Séverin Baroudi, Yanis Labrak, Shashi Kumar, Joonas Kalda, Sergio Burdisso, Pawel Cyrta, Juan Ignacio Alvarez-Trejos, Petr Motlicek, Hervé Bredin, Ricard Marxer
Extracting patient medical conditions from code-switched clinical spoken dialogues is challenging due to rapid turn-taking and highly overlapped speech. We present a robust system evaluated on the DISPLACE-M dataset of real-world Hinglish medical conversations. We propose an End-to-End Neural Diarization with Vector Clustering approach (EEND-VC) to accurately resolve dense and speaker overlaps in Doctor-Patient Conversations (DoPaCo). For transcription, we adapt a Qwen3 ASR model via domain-specific fine-tuning, Devanagari script normalization, and dialogue-level LLM error correction, achieving an 18.59% tcpWER. We benchmark open and proprietary LLMs on medical condition extraction, comparing our text-based cascade system against a multimodal End-to-End (E2E) audio framework. While proprietary E2E models set the performance ceiling, our open cascaded architecture is highly competitive, as it achieved first place out of 25 participants in the DISPLACE-M challenge. All implementations are publicly released.

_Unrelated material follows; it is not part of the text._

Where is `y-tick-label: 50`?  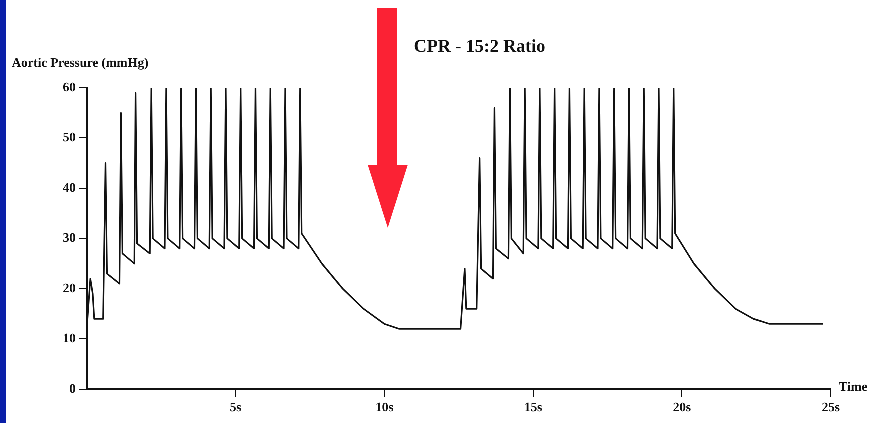 y-tick-label: 50 is located at coordinates (70, 138).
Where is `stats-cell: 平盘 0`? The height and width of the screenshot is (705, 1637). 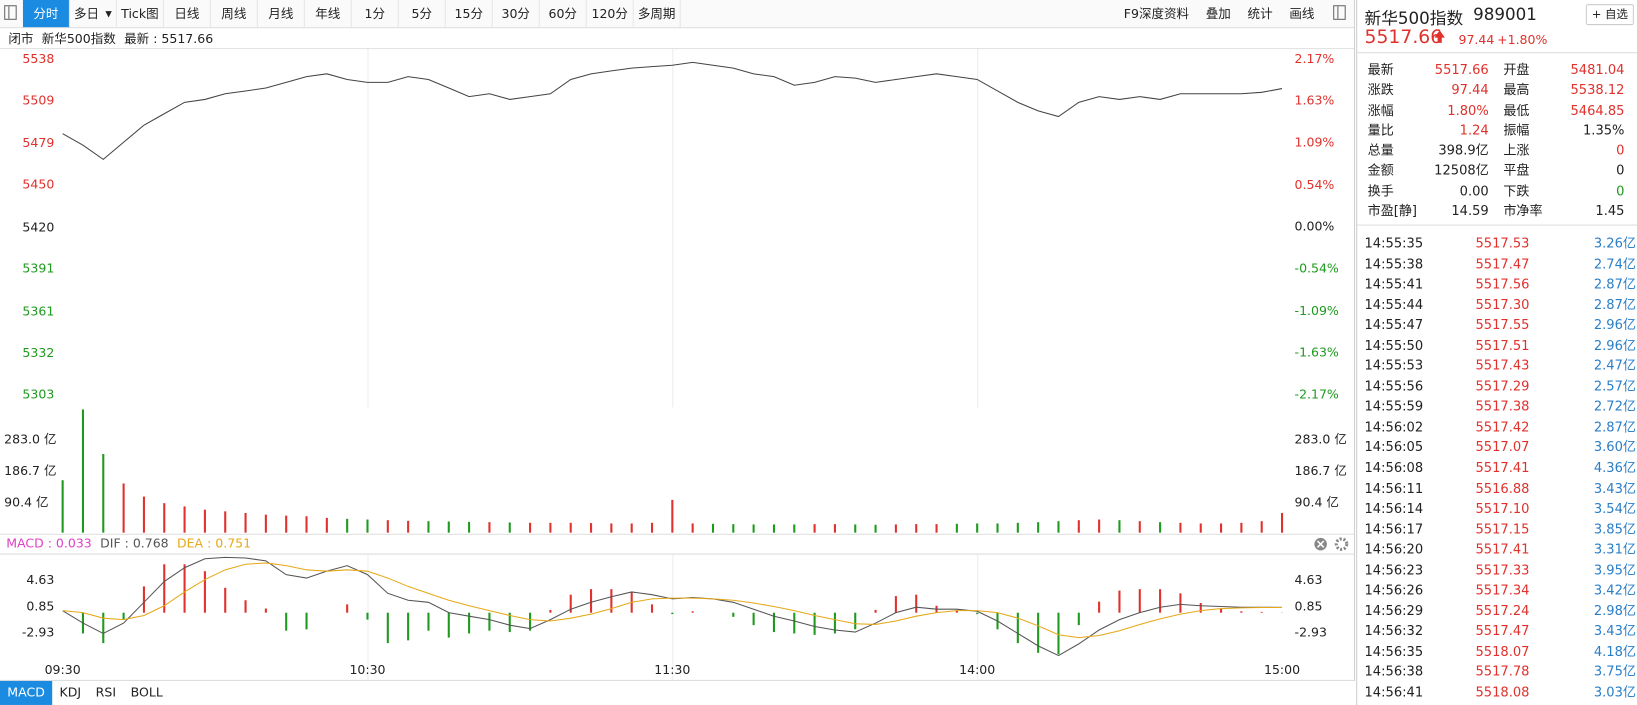
stats-cell: 平盘 0 is located at coordinates (1561, 170).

Thibault Bañeras-Roux, Shashi Kumar, Driss Khalil, Sergio Burdisso, Petr Motlicek, Shiran Liu, Mickael Rouvier, Jane Wottawa, Richard Dufour
Automatic Speech Recognition (ASR) is traditionally evaluated using Word Error Rate (WER), a metric that is insensitive to meaning. Embedding-based semantic metrics are better correlated with human perception, but decoder-based Large Language Models (LLMs) remain underexplored for this task. This paper evaluates their relevance through three approaches: (1) selecting the best hypothesis between two candidates, (2) computing semantic distance using generative embeddings, and (3) qualitative classification of errors. On the HATS dataset, the best LLMs achieve 92--94\% agreement with human annotators for hypothesis selection, compared to 63\% for WER, also outperforming semantic metrics. Embeddings from decoder-based LLMs show performance comparable to encoder models. Finally, LLMs offer a promising direction for interpretable and semantic ASR evaluation.